> **Description of the task**: In the entries below, print exactly the lines from the first through the one with "You are a GUI", both included, and none of the pictures.

:::::

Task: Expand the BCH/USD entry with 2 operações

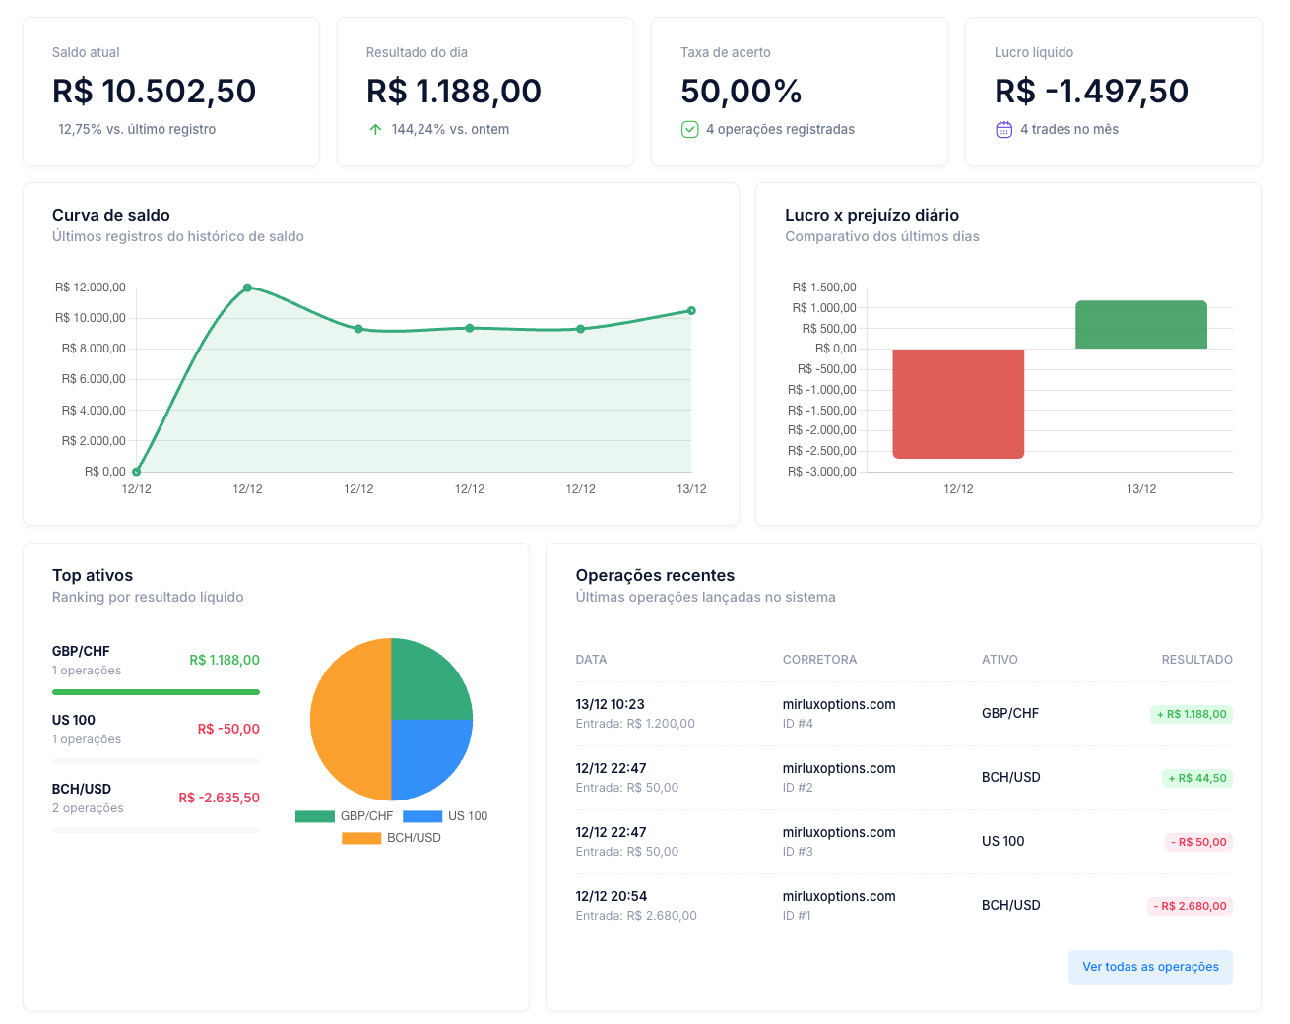Action: click(x=156, y=798)
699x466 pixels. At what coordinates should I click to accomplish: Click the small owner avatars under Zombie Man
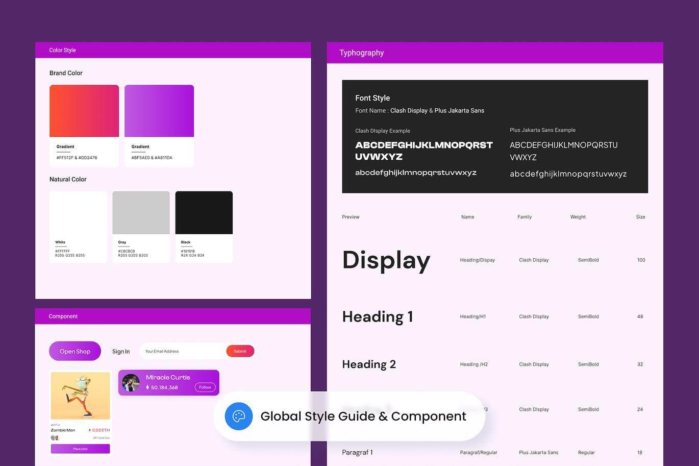coord(55,438)
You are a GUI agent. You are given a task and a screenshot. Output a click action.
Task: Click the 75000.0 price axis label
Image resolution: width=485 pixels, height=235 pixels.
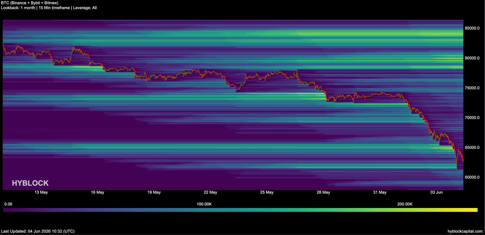tap(472, 88)
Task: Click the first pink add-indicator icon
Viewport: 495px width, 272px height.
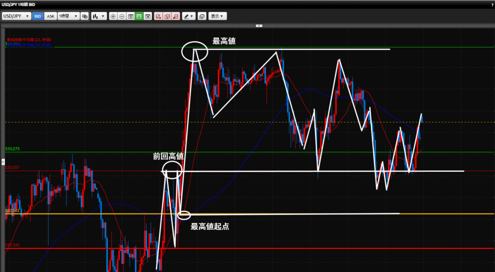Action: click(x=159, y=16)
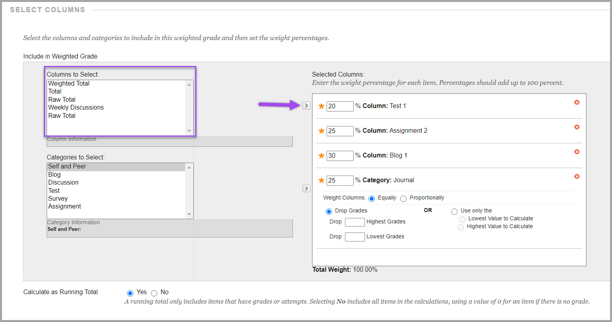The height and width of the screenshot is (322, 612).
Task: Select Use only the radio option
Action: 454,212

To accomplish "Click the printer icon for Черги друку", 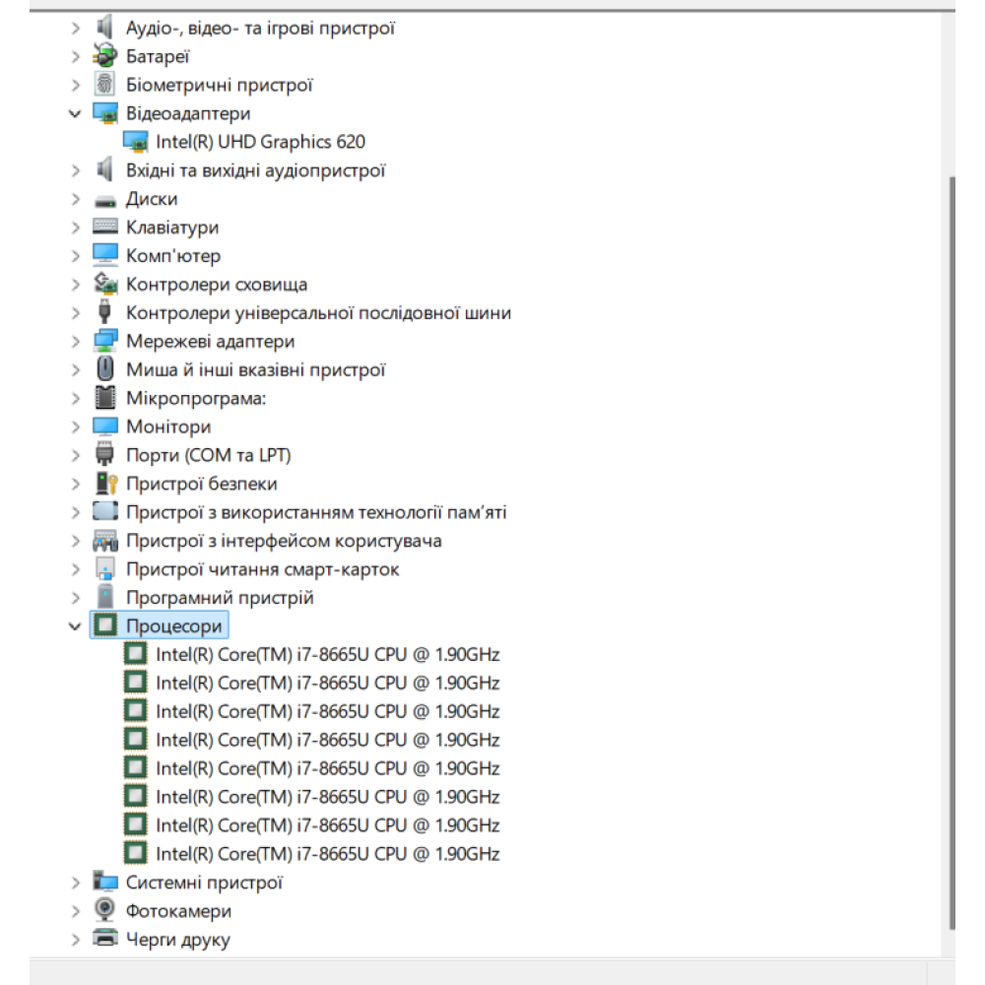I will [105, 940].
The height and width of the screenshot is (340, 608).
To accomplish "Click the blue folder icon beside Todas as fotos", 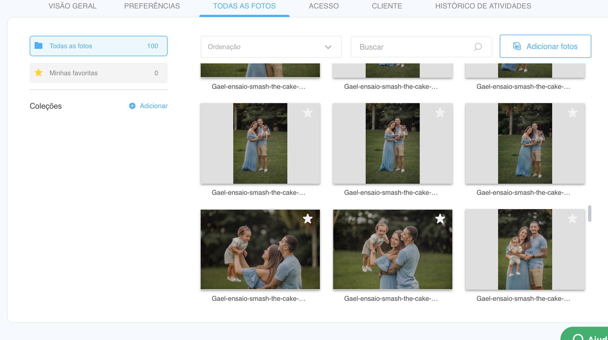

:::::

> **Answer space**:
Task: Expand the BCH/USD entry with 2 operações

Action: click(x=156, y=798)
699x466 pixels. At what coordinates should I click to accomplish: Click the small owner avatars under Zombie Man
coord(55,438)
You are a GUI agent. You are given a task and a screenshot. Output a click action.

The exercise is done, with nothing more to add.